Warnings Cleanup in java.util.<various> (more from hack day)

John Rose john.r.rose at oracle.com
Fri Dec 2 16:49:58 PST 2011


On Dec 2, 2011, at 4:30 PM, Doug Lea wrote:

> On 12/02/11 19:16, John Rose wrote:
> 
>> Presently we are aiming at removing warnings with no changes to semantics
>> (i.e., bytecodes).
> 
> Note that this is at odds with suggestions such as:
> 
>> java/util/Currency.java --
>> 
>> The @SuppressWarnings covers the entire method. We're trying to use
>> @SuppressWarnings with as narrow a scope as possible. Sometimes it's helpful to
>> create a local variable declaration for this purpose; perhaps something like
>> this will help:
>> 
>> @SuppressedWarnings("unchecked")
>> Set<Currency> result = (Set<Currency>) available.clone();
>> return result;
> 
> This generates two more bytecodes and a local variable.
> This won't matter when the code is actually JIT-compiled, but
> the increased size might inhibit inlining or compilation.
> Surely it doesn't matter in this class, but we are very careful
> about these and many related issues in performance-sensitive
> java.util.concurrent code.

Good point; thanks.

Conflicting requirements are the spice of engineering life.
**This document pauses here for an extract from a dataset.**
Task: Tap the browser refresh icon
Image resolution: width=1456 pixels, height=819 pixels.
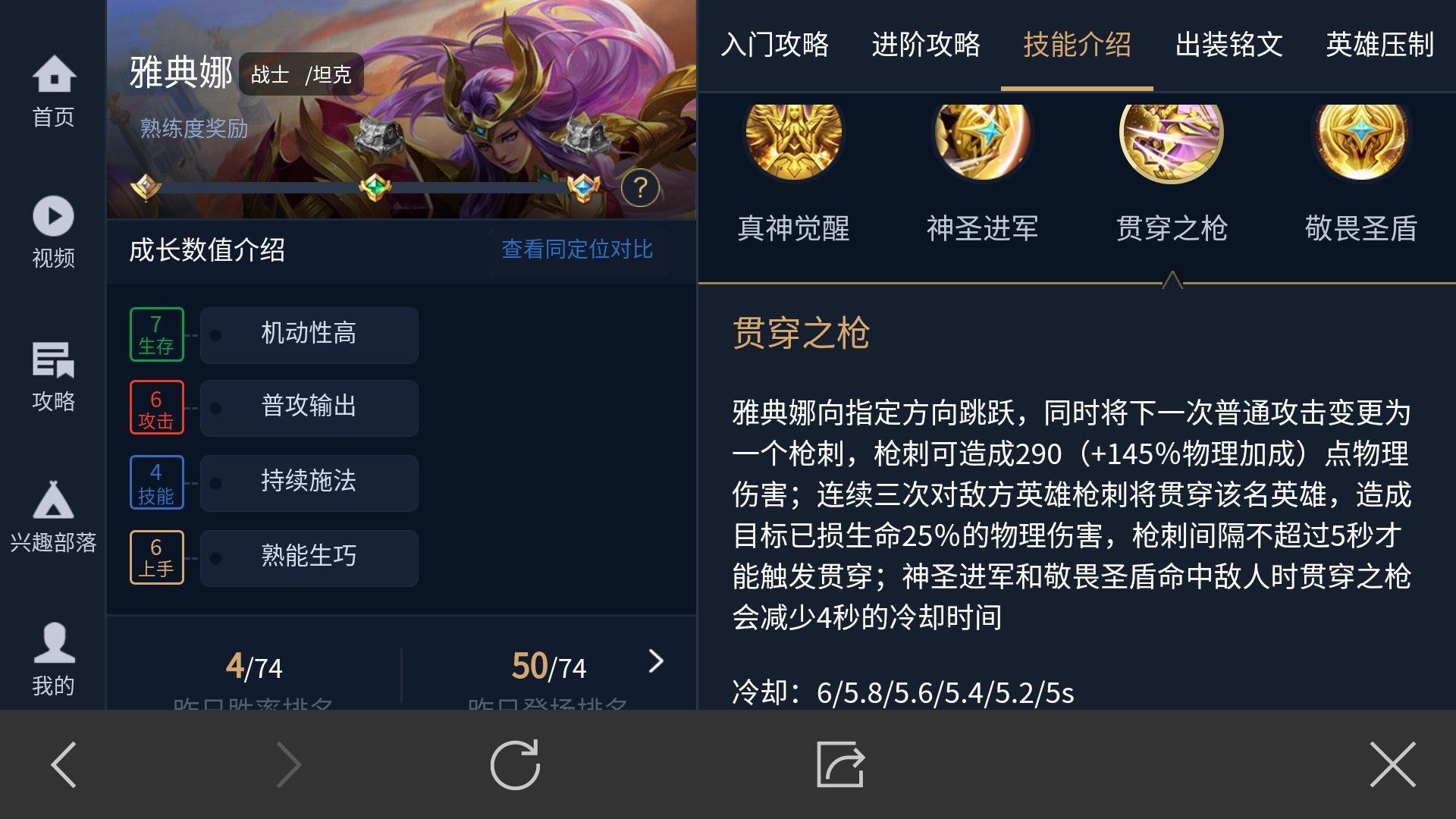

If you remove 900 warnings, there is a good chance of causing some sort of bug. ( http://blogs.oracle.com/jrose/entry/three_software_proverbs )

The 900 warnings may be masking other bugs, so we take the risk.

-- John

P.S.

> Too bad you cannot place annotations on expressions.
> 
> Also too bad that javac doesn't do trivial optimizations.

I agree.

And, too bad that our (C2) inline heuristics are so rigid.  I'm embarrassed that they count stupid stuff like unreached code (disabled asserts, throws) and data motion just as much as field and method uses.  How long have we known about this...?  The hard part about such a heuristic is that once entrenched it defends itself viciously, by taking all your benchmarks hostage.